TASK DATA

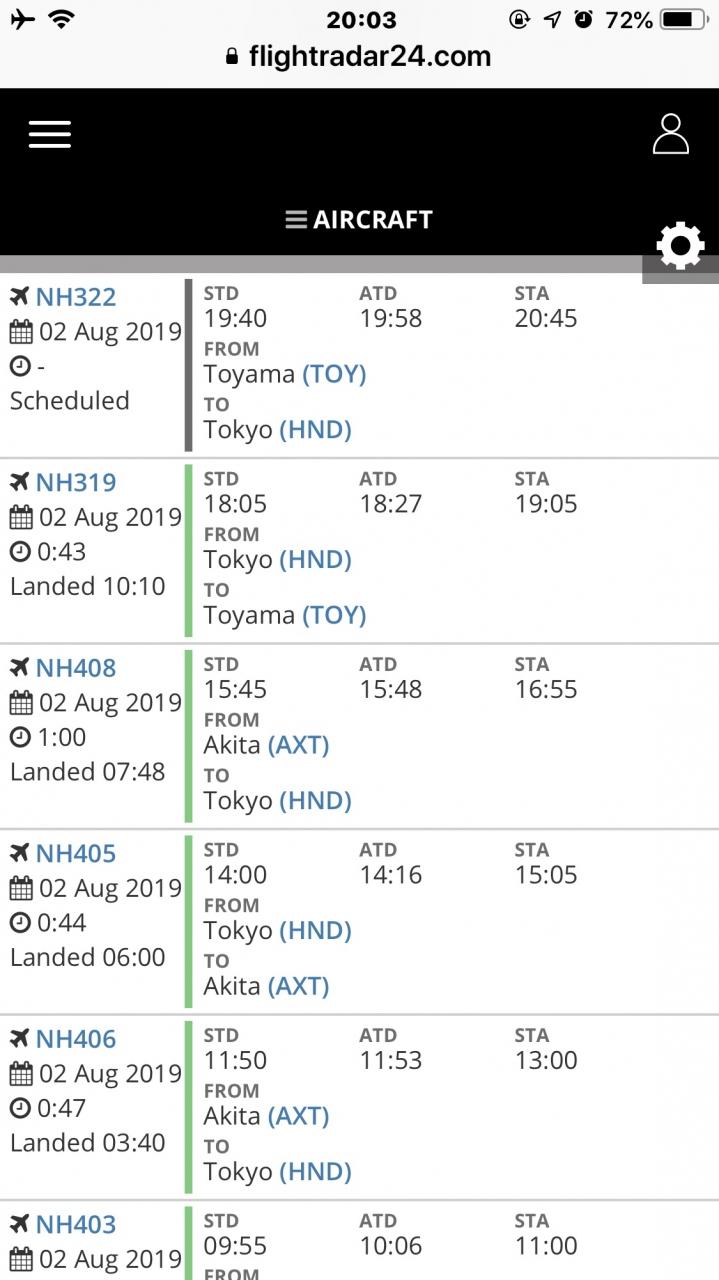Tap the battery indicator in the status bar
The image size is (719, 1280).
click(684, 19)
* * *
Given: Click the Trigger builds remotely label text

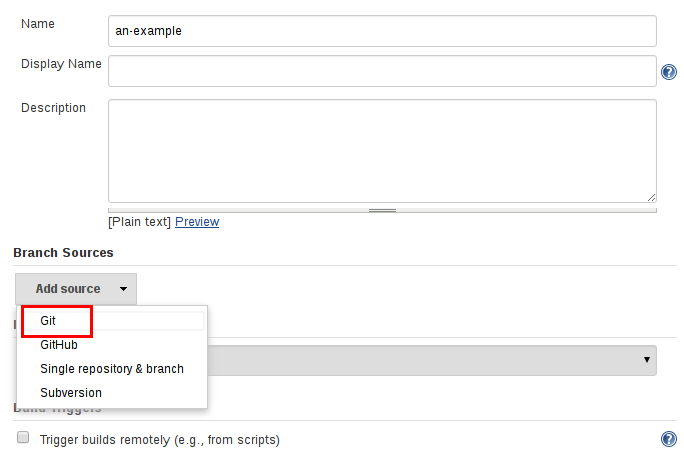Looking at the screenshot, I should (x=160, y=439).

WHAT THE TASK ASKS
Reproduce the records verbatim, starting at the line containing "Given: Click the" and ending at the line containing "Looking at the", with both of those lines included. Leave the pictures out of your answer.

THE RESULT
Given: Click the Trigger builds remotely label text

Looking at the screenshot, I should (x=160, y=439).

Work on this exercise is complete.